=== Begin Enclosure ===

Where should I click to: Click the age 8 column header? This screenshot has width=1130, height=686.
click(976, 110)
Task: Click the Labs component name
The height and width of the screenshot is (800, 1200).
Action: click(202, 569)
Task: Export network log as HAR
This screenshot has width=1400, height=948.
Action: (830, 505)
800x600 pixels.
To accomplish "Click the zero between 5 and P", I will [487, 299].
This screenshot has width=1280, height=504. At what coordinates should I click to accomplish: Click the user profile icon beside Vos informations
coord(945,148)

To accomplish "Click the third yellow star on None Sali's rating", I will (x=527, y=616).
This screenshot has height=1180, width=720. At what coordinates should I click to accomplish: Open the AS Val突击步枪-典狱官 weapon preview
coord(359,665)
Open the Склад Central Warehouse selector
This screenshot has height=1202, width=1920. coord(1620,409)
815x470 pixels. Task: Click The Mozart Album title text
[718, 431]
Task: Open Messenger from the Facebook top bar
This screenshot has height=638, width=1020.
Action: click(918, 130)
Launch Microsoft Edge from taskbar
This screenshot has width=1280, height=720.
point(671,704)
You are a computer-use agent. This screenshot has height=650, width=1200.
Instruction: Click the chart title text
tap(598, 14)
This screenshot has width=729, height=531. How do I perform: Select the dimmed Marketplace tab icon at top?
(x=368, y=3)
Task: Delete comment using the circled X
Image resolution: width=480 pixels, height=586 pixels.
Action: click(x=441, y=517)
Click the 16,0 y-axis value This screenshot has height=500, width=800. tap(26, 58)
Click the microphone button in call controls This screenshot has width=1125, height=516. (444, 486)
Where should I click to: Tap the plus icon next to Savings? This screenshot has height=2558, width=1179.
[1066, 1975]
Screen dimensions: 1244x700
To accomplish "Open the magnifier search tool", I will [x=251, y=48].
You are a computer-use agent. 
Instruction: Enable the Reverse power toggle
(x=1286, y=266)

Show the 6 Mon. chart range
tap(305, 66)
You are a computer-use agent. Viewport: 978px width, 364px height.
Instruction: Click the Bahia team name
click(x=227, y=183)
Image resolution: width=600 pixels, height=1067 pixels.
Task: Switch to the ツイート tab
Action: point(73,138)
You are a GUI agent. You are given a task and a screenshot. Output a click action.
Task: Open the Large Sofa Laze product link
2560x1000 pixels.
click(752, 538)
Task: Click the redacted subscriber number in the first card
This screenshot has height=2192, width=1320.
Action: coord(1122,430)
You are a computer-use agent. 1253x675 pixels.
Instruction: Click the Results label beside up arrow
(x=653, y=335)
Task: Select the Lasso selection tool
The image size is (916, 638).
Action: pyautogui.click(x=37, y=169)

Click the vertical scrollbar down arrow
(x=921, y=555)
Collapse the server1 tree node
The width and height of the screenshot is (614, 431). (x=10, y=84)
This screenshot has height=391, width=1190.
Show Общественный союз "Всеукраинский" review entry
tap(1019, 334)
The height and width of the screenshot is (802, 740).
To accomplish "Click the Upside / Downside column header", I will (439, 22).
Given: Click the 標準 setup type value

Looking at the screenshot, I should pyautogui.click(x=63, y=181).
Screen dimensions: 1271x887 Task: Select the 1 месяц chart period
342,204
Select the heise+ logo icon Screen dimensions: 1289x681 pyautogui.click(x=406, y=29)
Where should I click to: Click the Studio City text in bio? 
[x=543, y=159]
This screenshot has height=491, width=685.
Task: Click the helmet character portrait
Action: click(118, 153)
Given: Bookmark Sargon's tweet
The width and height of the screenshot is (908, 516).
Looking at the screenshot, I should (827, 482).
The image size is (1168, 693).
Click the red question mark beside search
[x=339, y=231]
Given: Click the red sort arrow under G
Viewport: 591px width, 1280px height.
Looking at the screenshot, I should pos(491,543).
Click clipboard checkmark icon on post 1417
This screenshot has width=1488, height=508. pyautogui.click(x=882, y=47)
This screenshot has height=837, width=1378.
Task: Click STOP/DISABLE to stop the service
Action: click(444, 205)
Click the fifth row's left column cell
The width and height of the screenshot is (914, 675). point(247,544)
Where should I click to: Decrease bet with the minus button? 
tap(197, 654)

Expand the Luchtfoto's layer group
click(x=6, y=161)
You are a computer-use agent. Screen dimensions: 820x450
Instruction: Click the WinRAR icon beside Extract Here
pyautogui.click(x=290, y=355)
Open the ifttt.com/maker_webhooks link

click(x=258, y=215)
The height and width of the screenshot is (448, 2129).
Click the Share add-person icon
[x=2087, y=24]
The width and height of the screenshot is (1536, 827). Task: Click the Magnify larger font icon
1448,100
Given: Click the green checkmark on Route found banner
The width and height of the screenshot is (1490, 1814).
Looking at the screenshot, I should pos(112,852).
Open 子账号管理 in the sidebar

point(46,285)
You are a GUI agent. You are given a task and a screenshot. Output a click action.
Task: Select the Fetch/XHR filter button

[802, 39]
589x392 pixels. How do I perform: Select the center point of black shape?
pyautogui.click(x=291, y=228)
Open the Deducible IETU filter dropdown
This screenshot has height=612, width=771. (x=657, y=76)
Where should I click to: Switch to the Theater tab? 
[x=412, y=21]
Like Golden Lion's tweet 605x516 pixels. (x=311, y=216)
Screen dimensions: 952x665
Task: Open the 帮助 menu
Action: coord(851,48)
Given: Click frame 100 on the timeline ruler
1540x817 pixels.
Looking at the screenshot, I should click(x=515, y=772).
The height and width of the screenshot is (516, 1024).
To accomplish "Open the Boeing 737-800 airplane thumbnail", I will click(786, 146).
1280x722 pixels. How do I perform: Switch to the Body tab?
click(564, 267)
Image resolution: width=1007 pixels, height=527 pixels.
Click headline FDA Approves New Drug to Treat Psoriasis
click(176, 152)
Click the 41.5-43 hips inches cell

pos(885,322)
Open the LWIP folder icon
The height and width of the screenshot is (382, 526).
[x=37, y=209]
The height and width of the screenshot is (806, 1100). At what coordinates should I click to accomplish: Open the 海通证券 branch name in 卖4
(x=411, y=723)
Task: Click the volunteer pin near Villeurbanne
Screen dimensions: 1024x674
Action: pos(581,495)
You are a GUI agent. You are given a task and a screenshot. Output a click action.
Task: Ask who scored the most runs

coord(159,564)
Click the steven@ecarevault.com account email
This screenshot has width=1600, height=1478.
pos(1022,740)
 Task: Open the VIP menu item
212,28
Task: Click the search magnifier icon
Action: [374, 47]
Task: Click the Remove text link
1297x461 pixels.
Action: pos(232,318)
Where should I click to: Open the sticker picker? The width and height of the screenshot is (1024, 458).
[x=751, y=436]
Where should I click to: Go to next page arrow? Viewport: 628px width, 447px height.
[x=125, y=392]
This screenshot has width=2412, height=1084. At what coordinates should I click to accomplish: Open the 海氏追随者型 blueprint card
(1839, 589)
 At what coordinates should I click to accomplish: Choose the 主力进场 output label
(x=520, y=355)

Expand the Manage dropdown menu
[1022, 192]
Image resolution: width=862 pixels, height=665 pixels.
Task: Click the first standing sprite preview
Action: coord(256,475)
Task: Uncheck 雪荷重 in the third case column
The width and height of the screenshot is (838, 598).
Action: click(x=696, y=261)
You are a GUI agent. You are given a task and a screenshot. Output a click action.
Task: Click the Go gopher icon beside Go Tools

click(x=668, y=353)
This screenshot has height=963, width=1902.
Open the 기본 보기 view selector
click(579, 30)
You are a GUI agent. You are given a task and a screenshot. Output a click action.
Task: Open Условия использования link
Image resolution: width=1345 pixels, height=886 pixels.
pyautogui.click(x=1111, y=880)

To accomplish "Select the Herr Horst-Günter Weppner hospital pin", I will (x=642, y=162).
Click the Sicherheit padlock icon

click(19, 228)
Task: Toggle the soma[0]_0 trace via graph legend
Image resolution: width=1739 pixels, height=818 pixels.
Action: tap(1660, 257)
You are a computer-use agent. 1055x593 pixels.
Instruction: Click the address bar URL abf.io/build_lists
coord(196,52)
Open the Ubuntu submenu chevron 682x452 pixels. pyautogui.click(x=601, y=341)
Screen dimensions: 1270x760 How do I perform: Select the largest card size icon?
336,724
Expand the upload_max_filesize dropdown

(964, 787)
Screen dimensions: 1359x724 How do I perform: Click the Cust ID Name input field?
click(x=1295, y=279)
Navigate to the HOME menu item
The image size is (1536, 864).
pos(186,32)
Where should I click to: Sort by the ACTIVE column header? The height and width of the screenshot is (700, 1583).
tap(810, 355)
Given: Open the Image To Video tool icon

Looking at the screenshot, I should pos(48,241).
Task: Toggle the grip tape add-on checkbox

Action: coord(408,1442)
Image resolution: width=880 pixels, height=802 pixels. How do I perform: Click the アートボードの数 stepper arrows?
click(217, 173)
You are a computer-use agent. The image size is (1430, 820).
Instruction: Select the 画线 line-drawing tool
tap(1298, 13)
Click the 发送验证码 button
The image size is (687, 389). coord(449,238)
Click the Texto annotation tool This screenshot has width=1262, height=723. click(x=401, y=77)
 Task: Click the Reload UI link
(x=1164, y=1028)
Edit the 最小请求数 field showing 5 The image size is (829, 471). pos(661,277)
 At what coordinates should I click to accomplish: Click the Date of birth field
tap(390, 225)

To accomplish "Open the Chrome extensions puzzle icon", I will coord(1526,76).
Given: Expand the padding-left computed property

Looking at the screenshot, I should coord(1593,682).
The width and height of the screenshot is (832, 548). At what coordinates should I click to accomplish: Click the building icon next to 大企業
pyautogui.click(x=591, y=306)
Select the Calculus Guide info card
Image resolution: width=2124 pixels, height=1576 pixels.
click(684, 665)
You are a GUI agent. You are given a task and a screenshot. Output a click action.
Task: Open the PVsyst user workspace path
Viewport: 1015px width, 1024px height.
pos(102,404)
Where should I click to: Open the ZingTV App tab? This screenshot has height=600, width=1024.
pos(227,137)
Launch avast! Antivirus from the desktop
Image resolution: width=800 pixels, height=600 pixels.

=== End Enclosure ===

[Your assignment] Give the number of lines in the data above that contain the word "Launch", with no accompanying text.

[Response for this exercise] 2